Thursday, 8 October 2009
Unashamedly, and completely. I heart them, crazy upper-case/lower-case wackiness and all - so much so that I'll even go to the trouble of typing their name how they'd want it to be typed.
Thursday, 1 October 2009
It's been a while, but it's time for another one of those fairly-noticed and much-liked-a-bit posts on tips for Junior Suits. Except that this one isn't really for Junior Suits - it's for all of us.
This morning, I was out of the office having a working breakfast (which I know sounds incredibly pretentious, but it's better than 'breakfast meeting', and is slightly different from 'breakfast with colleagues') when I got a call from my CEO. He had a call at 9am, and needed somebody to print out some media schedules for him. Obviously, the traditional process in such a circumstance would have been for me to delegate to some monkey or other, and then order another Bloody Mary - and in circumstances like this, I'm a big fan of tradition.
However, for reasons I won't go into here, there was nobody else in the office on this occasion. And so I hopped up, nipped back to the Agency (fortunately I was only breakfasting over the road), ran out a copy of the media schedules and the accompanying note from Client, popped them on my CEO's desk, and returned to my Eggs Benedict.
And the point is this. Every September a bunch of Junior Suits start, full of excitement and optimism about what their career will hold. Sure, they won't enjoy the 10 week summer holidays anymore, and getting out of bed on a Monday morning is less optional than it has been for the past three or four years, but the glamour and thrill of Life As An Adman will more than make up for it.
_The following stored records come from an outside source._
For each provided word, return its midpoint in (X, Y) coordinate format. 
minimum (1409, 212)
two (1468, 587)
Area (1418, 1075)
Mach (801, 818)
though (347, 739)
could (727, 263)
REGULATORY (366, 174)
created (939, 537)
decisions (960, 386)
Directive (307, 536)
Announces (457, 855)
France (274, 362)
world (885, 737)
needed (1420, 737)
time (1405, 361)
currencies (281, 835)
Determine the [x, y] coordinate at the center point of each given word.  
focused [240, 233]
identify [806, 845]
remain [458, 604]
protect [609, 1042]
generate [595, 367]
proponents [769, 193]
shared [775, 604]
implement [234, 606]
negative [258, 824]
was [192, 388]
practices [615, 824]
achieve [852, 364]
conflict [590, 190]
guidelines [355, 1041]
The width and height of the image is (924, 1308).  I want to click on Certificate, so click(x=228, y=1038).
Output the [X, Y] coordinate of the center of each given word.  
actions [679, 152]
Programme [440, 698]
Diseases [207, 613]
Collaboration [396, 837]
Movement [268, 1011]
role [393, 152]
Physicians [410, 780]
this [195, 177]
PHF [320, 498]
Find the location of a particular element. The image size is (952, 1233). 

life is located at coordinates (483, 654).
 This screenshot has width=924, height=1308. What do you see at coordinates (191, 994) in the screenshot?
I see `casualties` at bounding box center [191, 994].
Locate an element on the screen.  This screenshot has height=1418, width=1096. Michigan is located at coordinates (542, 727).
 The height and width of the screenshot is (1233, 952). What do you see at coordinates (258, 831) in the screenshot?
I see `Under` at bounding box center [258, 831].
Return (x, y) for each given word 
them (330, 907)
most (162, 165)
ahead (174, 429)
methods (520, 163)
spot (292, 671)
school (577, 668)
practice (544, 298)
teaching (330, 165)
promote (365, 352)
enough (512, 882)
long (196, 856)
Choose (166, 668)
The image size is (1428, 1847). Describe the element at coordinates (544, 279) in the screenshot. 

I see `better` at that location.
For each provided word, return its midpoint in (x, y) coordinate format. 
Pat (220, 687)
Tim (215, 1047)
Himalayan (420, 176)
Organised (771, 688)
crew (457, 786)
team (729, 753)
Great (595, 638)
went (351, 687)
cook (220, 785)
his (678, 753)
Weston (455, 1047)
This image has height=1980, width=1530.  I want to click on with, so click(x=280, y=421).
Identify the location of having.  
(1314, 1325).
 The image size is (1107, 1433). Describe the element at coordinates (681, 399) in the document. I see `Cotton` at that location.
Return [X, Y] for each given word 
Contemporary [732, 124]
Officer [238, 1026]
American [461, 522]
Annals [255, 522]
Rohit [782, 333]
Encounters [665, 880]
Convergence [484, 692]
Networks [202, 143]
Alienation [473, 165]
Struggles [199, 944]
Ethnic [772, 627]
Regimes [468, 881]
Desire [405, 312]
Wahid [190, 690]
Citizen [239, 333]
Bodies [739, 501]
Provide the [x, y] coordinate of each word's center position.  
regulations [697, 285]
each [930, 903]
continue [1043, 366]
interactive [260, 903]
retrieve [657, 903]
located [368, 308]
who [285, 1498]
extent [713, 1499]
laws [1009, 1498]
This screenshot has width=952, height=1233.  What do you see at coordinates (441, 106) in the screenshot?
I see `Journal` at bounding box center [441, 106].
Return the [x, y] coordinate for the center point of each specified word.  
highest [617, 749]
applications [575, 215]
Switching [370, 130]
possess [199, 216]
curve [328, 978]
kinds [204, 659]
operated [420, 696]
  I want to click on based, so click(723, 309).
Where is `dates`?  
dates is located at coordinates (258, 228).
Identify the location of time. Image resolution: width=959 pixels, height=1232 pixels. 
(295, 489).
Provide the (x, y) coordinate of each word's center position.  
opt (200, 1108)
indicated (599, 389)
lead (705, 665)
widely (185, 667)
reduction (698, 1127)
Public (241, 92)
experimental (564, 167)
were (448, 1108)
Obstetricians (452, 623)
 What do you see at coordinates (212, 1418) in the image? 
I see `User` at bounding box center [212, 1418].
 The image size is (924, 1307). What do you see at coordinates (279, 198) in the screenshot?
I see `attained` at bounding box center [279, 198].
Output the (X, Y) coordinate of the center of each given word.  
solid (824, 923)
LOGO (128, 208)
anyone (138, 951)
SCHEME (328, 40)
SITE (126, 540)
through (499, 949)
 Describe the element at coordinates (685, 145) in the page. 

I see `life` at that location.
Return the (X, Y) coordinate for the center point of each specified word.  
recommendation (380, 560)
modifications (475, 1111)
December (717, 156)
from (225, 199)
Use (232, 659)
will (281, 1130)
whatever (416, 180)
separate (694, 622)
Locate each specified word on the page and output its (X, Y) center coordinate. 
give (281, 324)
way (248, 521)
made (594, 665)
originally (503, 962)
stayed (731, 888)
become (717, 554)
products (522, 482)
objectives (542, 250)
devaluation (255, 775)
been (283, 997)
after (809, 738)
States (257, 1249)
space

By now, though, they will already be starting to realise that Life As A Junior Adman involves an awful lot of photo-copying, binding, presentation-tweaking, scanning and general dogsbody-ing. (Although the anecdotes they tell their banking friends will mostly focus on the Soho House lunch they enjoyed with the CEO in their third week.)
But they'll console themselves with the fact that it won't last forever, and that one day they can forget how the photo-copier works, delegate the binding in aeternum and pretend they never knew how to open a job-number. That's what AEs and PAs are for, right?
Yeah. Sorry. No.
One of the facts of Life As A Suit that you just have to accept is that no matter how senior you are, and no matter how long you have been in the business, you will always be an Account Exec to somebody. And whilst you may well have your own Account Execs to delegate to, they won't always be around. And if they're not and you don't know how to un-jam the photo-copier, then even if you're a Head of Client Service it will still, now, then and always, be your fault. Because everything is.